# WHAT YOU WILL DO
Show every line of the records that contains the string "This", treating uppercase and lowercase letters as different.

* begin DATA FOR THE TASK *

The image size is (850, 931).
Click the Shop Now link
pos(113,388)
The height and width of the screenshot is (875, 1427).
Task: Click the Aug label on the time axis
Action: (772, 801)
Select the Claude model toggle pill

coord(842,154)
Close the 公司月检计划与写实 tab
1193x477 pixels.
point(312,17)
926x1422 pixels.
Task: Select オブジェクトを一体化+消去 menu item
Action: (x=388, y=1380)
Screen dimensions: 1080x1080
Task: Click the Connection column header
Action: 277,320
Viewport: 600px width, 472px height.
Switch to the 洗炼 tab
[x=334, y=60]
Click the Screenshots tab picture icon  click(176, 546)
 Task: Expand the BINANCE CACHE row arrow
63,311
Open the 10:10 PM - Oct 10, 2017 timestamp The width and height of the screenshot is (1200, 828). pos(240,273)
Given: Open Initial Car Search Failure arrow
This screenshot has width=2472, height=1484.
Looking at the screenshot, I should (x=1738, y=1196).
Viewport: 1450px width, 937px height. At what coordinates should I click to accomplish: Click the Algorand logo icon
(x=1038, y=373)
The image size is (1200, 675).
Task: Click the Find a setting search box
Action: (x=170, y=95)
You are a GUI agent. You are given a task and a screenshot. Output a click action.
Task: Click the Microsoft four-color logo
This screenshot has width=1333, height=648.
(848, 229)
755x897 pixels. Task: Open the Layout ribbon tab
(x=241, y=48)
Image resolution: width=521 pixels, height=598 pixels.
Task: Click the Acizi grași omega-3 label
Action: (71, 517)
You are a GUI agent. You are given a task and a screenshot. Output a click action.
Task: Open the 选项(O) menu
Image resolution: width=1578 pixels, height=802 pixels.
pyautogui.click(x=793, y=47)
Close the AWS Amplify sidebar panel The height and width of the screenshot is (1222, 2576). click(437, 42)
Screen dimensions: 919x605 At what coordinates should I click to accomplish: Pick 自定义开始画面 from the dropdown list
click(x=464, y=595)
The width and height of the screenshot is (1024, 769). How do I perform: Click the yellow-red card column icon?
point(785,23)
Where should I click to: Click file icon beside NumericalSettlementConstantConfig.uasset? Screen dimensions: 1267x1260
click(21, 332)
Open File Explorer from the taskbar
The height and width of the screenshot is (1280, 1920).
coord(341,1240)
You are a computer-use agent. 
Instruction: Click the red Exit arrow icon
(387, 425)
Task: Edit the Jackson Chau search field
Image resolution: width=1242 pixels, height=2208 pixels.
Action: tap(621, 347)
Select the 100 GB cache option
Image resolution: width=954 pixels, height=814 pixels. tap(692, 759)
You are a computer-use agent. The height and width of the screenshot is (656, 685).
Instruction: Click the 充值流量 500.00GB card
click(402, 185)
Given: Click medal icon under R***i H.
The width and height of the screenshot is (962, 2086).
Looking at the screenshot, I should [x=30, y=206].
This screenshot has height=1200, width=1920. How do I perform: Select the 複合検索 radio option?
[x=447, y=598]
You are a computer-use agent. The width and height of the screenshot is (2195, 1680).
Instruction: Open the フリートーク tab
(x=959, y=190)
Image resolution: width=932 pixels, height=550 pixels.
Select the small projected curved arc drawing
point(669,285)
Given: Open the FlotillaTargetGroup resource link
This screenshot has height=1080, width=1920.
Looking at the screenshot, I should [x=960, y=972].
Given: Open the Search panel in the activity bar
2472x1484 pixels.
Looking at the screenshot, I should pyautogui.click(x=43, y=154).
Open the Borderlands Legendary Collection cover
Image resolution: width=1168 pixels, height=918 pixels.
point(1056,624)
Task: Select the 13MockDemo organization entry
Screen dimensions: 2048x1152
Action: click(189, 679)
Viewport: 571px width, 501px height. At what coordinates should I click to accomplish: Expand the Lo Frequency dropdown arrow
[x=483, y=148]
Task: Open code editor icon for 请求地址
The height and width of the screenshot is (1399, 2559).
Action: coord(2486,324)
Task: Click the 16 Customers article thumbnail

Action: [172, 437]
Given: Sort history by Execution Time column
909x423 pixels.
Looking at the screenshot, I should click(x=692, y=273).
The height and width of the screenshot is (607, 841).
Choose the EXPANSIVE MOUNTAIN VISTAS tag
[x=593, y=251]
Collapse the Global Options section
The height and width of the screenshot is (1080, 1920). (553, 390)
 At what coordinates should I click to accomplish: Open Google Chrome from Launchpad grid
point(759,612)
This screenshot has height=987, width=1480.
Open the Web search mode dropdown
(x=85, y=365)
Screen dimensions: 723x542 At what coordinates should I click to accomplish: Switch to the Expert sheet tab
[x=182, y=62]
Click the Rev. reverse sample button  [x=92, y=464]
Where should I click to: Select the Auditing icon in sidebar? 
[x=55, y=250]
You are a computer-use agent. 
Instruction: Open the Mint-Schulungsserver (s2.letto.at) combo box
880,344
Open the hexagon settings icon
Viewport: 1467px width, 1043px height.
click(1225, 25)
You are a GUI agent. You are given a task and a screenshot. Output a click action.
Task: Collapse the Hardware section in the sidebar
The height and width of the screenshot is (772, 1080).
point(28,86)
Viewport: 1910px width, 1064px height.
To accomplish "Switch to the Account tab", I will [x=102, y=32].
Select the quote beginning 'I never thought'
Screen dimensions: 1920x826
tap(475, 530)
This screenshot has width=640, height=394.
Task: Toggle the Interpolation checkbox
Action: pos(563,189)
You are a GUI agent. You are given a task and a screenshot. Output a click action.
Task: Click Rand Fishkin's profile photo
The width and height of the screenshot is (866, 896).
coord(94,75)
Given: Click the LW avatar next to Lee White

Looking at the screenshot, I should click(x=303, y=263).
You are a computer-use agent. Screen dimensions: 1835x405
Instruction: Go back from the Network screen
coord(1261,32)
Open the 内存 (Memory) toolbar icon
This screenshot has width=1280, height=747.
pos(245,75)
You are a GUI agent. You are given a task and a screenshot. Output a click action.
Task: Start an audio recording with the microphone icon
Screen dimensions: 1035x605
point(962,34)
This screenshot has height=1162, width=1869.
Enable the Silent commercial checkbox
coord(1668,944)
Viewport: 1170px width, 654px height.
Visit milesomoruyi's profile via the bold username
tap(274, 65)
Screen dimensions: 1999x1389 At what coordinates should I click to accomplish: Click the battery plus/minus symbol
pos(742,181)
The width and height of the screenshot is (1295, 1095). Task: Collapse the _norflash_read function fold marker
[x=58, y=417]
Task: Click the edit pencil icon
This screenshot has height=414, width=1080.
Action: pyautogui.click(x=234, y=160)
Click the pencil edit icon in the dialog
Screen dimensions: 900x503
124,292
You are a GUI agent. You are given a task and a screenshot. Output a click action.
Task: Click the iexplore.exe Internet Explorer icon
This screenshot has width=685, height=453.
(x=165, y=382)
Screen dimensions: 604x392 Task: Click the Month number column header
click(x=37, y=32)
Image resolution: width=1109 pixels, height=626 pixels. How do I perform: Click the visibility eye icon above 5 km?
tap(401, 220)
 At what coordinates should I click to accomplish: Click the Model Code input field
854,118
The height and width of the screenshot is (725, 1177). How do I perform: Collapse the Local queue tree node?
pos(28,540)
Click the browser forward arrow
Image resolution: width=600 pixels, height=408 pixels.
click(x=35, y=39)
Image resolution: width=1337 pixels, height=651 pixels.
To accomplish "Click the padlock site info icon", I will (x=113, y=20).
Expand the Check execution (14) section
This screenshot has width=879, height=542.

* end DATA FOR THE TASK *

# COMPLETE RESPONSE
This screenshot has width=2472, height=1484.
This screenshot has width=1333, height=648.
This screenshot has height=1200, width=1920. How do I perform: Select the 複合検索 radio option?
This screenshot has height=1080, width=1920.
This screenshot has height=987, width=1480.
This screenshot has width=640, height=394.
This screenshot has width=1280, height=747.
This screenshot has height=1162, width=1869.
This screenshot has height=414, width=1080.
This screenshot has width=685, height=453.
This screenshot has width=879, height=542.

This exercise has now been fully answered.